LA MOSSA BOGA E IL GOL SPORCO - L'analisi si è poi spostata sull'episodio chiave che ha deciso il match, con l'invenzione tattica dell'ex di turno rivelatasi letale. L'impiego atipico dell'attaccante ha infatti pagato i dividendi sperati. «Jeremie Boga ha giocato da centravanti puro, per cui ha semplicemente trovato la rete nel ruolo in cui lo avevamo posizionato», ha spiegato l'allenatore. L'ex condottiero azzurro – come riportano le frequenze di Sport Mediaset – non si è nascosto dietro un dito riguardo alla dinamica rocambolesca dell'azione vincente: «Il gol è stato indubbiamente sporco, viziato da un pallone in aria che non è stato pulito a dovere, ma è doveroso ricordare che appena cinque secondi prima aveva avuto a disposizione un'occasione facilissima al termine di un'azione costruita alla perfezione».
LA SOSTITUZIONE DI YILDIZ E LO SPIRITO DI SQUADRA - A far discutere è stata anche la scelta di richiamare in panchina uno dei talenti più attesi della serata. La spiegazione è stata però puramente di natura fisica e meritocratica: «Perché ho tolto Kenan Yildiz? Semplicemente perché era in palese difficoltà e non stava bene. Da me gioca il calciatore che sta in condizione, non certo il nome stampato sulla maglia». Una frecciata che fa il paio con i complimenti al resto del gruppo per l'abnegazione mostrata: «Ho dovuto togliere diversi elementi, chi aveva dei problemini ha comunque stretto i denti per esserci. Li ringrazio immensamente per la totale disponibilità».

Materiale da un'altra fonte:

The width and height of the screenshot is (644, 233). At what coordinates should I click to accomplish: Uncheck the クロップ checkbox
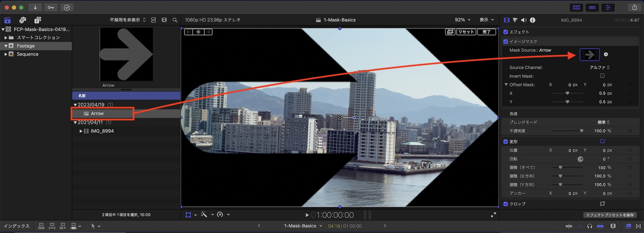tap(506, 204)
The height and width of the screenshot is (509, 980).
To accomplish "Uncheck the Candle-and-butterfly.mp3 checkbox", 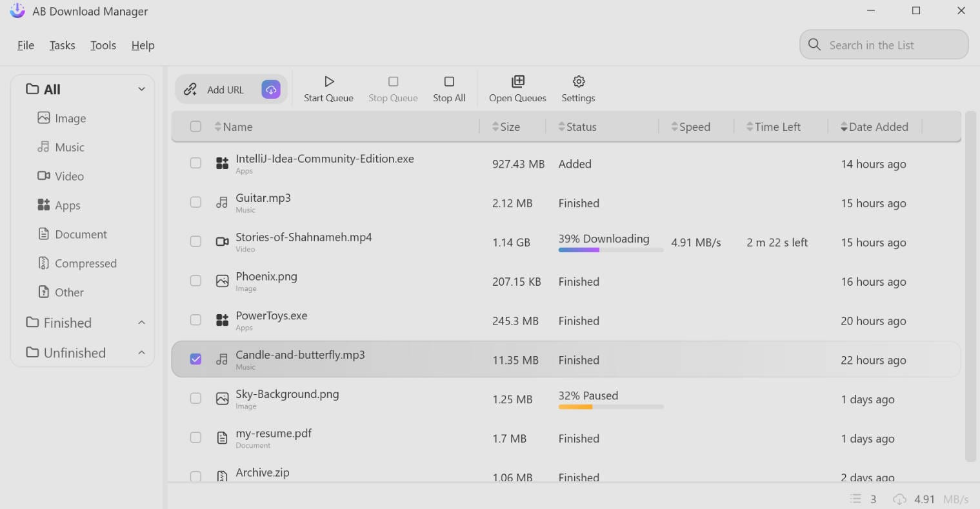I will [195, 359].
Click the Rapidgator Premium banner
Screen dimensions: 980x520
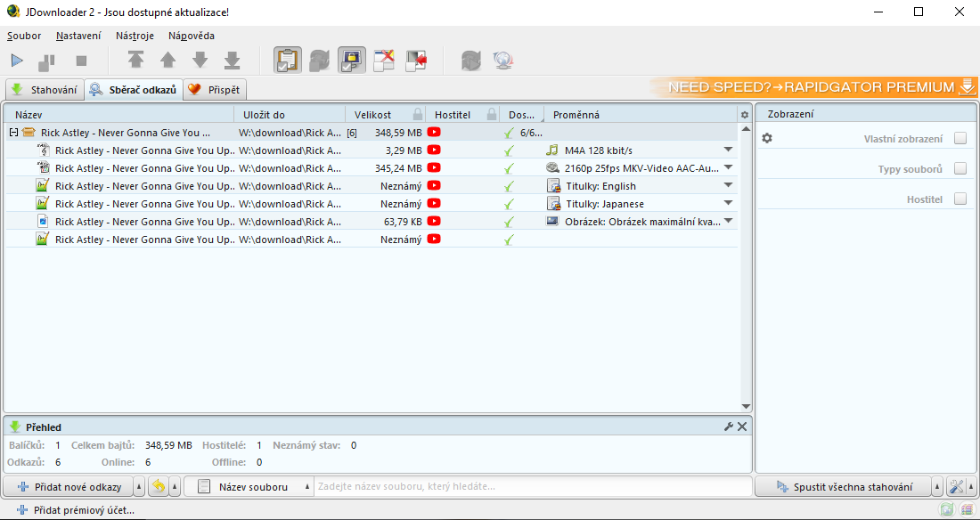pos(814,87)
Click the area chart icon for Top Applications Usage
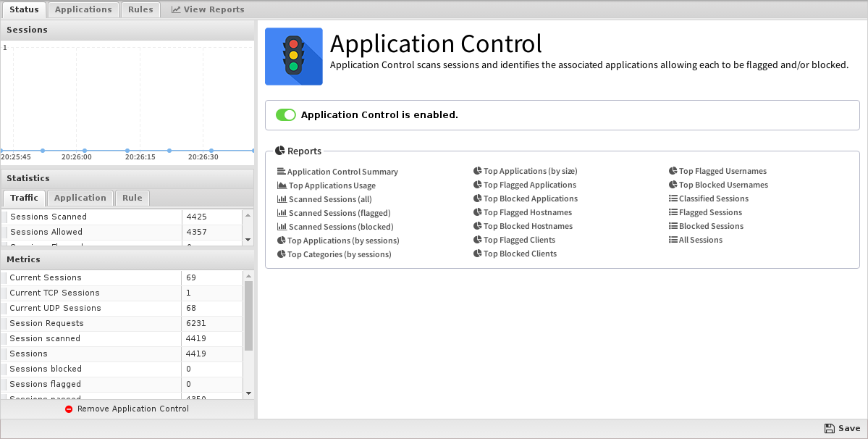 pos(282,185)
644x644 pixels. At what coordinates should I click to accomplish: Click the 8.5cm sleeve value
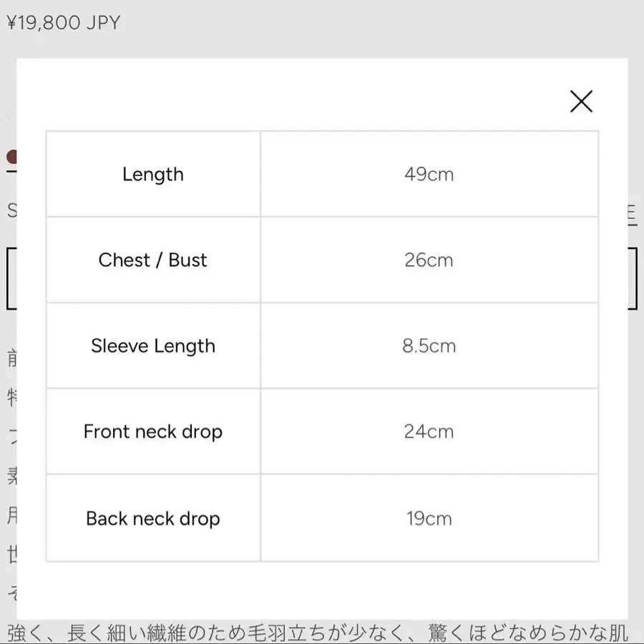(429, 346)
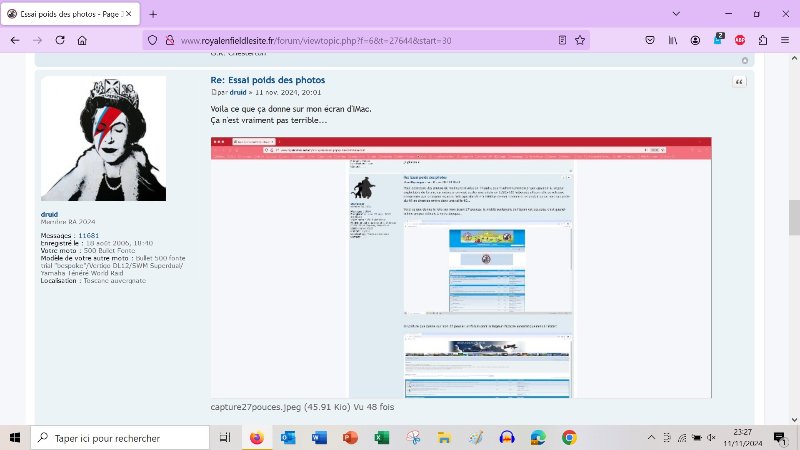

LA RINCORSA CHAMPIONS E IL RINNOVO - La Vecchia Signora si rilancia prepotentemente nella bagarre per un posto nell'Europa che conta, superando uno scoglio durissimo. «La Juventus ha ampiamente dimostrato di esserci sempre stata. Voi fate le statistiche dopo qualsiasi risultato, ma se analizzate le partite noterete che siamo rimasti sempre sul pezzo, lavorando nel modo giusto», ha ribadito con orgoglio. Infine, un pensiero colmo di gratitudine sul suo recentissimo prolungamento contrattuale: «Sono contentissimo. Di allenatori bravi ce ne sono a bizzeffe in giro, ma sedere su questa panchina non è un dettaglio, bensì una cosa di assoluta importanza. Ci tengo a ringraziare la società, il presidente, i direttori e, ovviamente, tutti i miei calciatori».
La durissima battaglia vissuta a Bergamo lascia in eredità la consapevolezza di una squadra nerazzurra che fa paura a tutti. Anche chi esce con l'intero bottino in tasca è felicemente costretto ad ammettere di aver superato un esame di altissimo profilo internazionale.